IRA Rollover Laws and Regulations
Adhere to IRA rollover laws and regulations when planning for retirementLooking for options for an IRA rollover? Well, make sure you're applying the proper laws and regulations or your nest egg may get cracked with unintended taxes or penalties. There may even be questions about when an employer-provided IRA can be rolled over and in what instances.
Everyone's situation is different. That's why it may be best to consult with a tax attorney or financial planner when managing an IRA rollover. Those professionals can also advise you on tax issues such as when you have to pay dividend tax and how minimum distribution rules are set up. Consider the following information:
1. An IRA rollover is allowed for employer 401(k) plans, pensions, profit sharing and some annuity plans and contracts.
2. Distributions such as those to an IRA rollover are usually permitted in instances where the account holder changes employment, reaches retirement or dies.

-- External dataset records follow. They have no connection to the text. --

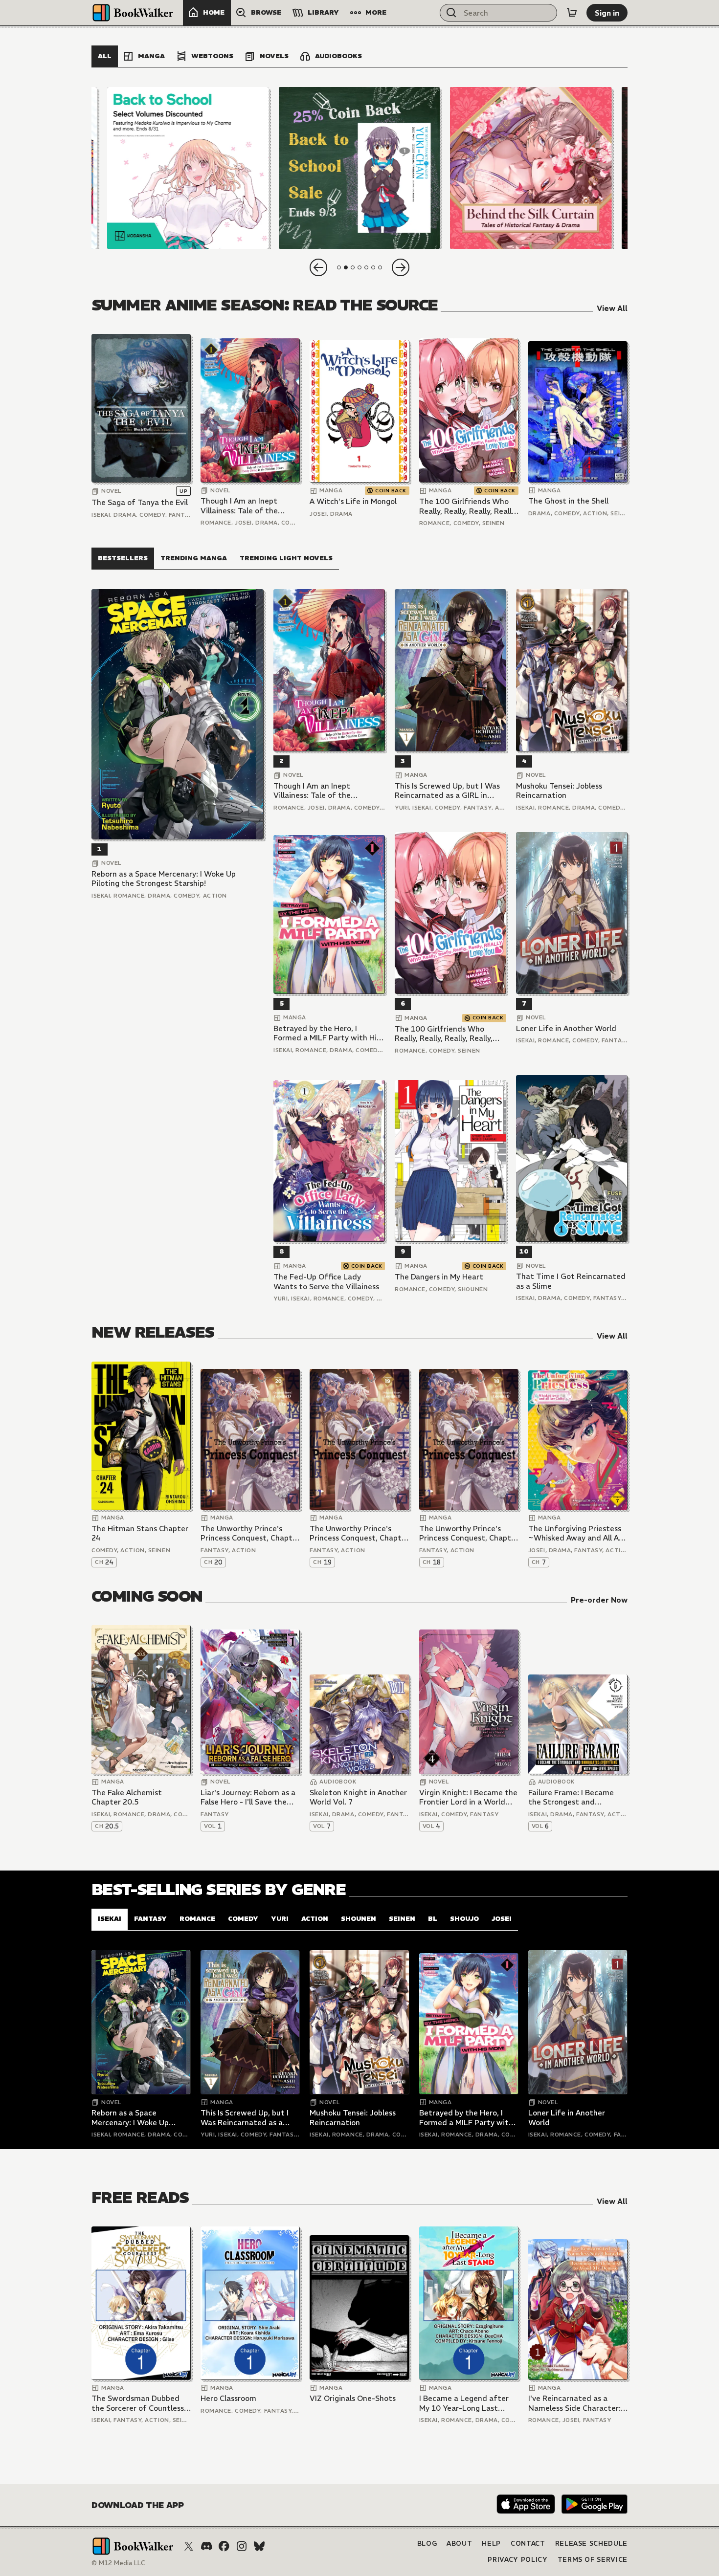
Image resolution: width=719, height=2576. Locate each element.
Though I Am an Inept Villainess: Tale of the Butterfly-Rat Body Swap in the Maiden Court (246, 505)
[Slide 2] (359, 168)
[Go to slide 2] (346, 267)
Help (491, 2543)
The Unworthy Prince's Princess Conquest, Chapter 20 (250, 1533)
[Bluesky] (259, 2546)
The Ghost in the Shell (568, 501)
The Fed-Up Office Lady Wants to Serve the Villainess (326, 1281)
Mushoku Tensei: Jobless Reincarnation (559, 790)
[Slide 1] (188, 168)
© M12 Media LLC (118, 2563)
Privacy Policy (517, 2559)
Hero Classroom (228, 2398)
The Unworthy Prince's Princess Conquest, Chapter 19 (359, 1533)
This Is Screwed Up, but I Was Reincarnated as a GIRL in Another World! (447, 790)
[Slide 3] (531, 168)
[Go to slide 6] (373, 267)
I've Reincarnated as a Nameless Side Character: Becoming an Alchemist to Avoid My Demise (575, 2403)
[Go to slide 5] (366, 267)
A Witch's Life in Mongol (353, 501)
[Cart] (572, 12)
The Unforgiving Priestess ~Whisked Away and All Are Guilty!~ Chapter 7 (577, 1533)
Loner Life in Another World (566, 1028)
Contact (528, 2543)
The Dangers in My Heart (439, 1276)
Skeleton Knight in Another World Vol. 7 (358, 1797)
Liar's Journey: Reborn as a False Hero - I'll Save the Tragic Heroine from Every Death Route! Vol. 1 (248, 1797)
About (459, 2543)
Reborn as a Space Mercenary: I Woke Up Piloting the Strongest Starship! (163, 878)
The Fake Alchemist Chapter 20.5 (126, 1797)
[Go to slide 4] (359, 267)
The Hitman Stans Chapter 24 (139, 1533)
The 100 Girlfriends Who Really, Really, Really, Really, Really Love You (468, 506)
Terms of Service (593, 2559)
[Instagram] (241, 2546)
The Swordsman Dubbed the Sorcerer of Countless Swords (137, 2403)
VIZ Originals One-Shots (353, 2398)
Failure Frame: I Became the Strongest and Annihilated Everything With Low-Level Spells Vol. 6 (576, 1797)
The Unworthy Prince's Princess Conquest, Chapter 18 (468, 1533)
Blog (427, 2543)
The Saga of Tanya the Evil (139, 502)
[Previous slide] (318, 267)
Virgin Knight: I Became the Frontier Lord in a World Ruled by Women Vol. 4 (468, 1797)
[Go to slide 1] (339, 267)
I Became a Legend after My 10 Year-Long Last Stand (464, 2403)
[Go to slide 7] (380, 267)
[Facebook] (224, 2546)
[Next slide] (400, 267)
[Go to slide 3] (353, 267)
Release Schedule (591, 2543)
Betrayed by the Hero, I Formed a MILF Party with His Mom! (326, 1033)
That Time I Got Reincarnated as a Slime (571, 1281)
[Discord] (206, 2546)
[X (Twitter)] (189, 2546)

3. IRA rollover laws and regulations dictate the rules for both indirect and direct rollovers. Indirect is when a check is issued for the account holder, and direct is in instances when the money is deposited directly into another account. A direct rollover allows the account holder to forgo a withholding income tax of 20%.
Get answers to your IRA rollover questions
Find IRA rollover help from a financial adviserA successful IRA rollover requires some prior planning and a financial adviser can be most helpful to you. You want to be fully briefed on your options so you can make the best decision for your future.
Consult with an attorney about IRA rollover laws and regulationsYour ultimate goal in an IRA rollover is to avoid needless taxes. Even if you elude the 20% withholding tax with a direct rollover, you're not out of the woods. You must re-invest that money instead of spending it. A tax attorney or one who specializes in investments will be able to assist you in adhering to those tax-related laws and regulations.